Registration Dossier

Data platform availability banner - registered substances factsheets

Please be aware that this old REACH registration data factsheet is no longer maintained; it remains frozen as of 19th May 2023.

The new ECHA CHEM database has been released by ECHA, and it now contains all REACH registration data. There are more details on the transition of ECHA's published data to ECHA CHEM here.

Diss Factsheets

Administrative data

Description of key information

Skin irritation
Three standard rabbit skin irritation studies, two with 24-hour occlusive exposures to abraded and intact skin with the undiluted test material, and one with a 4-hour occlusive exposure to intact skin with the undiluted test material, revealed different results (Jones 1983; Nelson et al. 1977; Heenehan 1977).  In one of the 24-hour studies, the test material was classified as mildly irritating (Heenehan 1977), whereas in the other 24-hour study the test material was classified as non irritating (Nelson et al. 1977).  Different laboratories performed these studies, but the same volume of the test material was used in each study, along with the same species/strain of animal, and application area for the test material.  Therefore, one study cannot be readily dismissed over the other.  The 4-hour study results were classified as non irritating (Jones 1983).  Based on the foregoing information, it was concluded that the test material was slightly irritating.
Eye irritation
Two standard eye irritation studies were performed in rabbits using the undiluted test material (Heenehan 1977; Nelson et al. 1977).  Irritation was noted in both studies.  Heenehan (1977) utilized six animals, and Nelson et al. (1977) used nine animals.  Of the 15 animals evaluated from both studies, one animal exhibited a response that persisted for up to 21 days.  This finding was, however, considered spurious in light of the total number of animals evaluated.

Key value for chemical safety assessment

Skin irritation / corrosion

Endpoint conclusion
Endpoint conclusion:
adverse effect observed (irritating)

Eye irritation

Endpoint conclusion
Endpoint conclusion:
adverse effect observed (irritating)

Additional information

The available irritation/corrosion studies indicate that the test material is slightly irritating to the skin and irritating to the eyes.


Effects on skin irritation/corrosion: slightly irritating

Effects on eye irritation: irritating

Justification for classification or non-classification

The major criterion for classification as a Category 2 Irritant under GHS is the mean value of the scores for either erythema/eschar greater than or equal to 2.3, or oedema in at least two of three animals tested. Two of the three studies did not identify signs of skin irritation. In the one study that identified positive findings of skin irritation, the highest mean value for erythema/eschar formation at any time point was 2.0. Further, the oedema scores were either '1' (barely perceptible) or '0' (no oedema) at all time points. Therefore, the test substance does not meet the criteria for classification under GHS. See: Regulation (EC) No 1272/2008; See Official Journal of the European Union, (2008) Vol. L353, pp. 1-1355, at p. 88.

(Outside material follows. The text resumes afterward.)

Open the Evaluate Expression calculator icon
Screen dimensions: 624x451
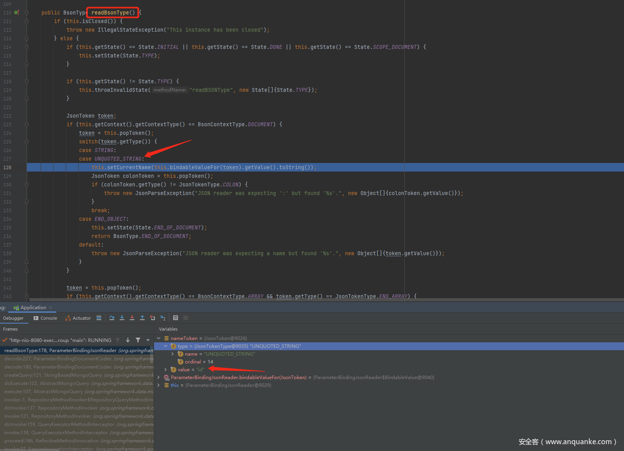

Two eye irritation studies reported positive findings. In one study, all of the effects were reversible. In the second study, corneal opacity was observed in one animal up to 21 days post treatment. This finding was, however, considered spurious because only one animal out of the fifteen used from both studies exibited such a response. Therefore, these data support the GHS classification criteria for substances that may cause Reversible effects on the eye (Category 2). See: Regulation (EC) No 1272/2008; See Official Journal of the European Union, (2008) Vol. L353, pp. 1-1355, at p. 93.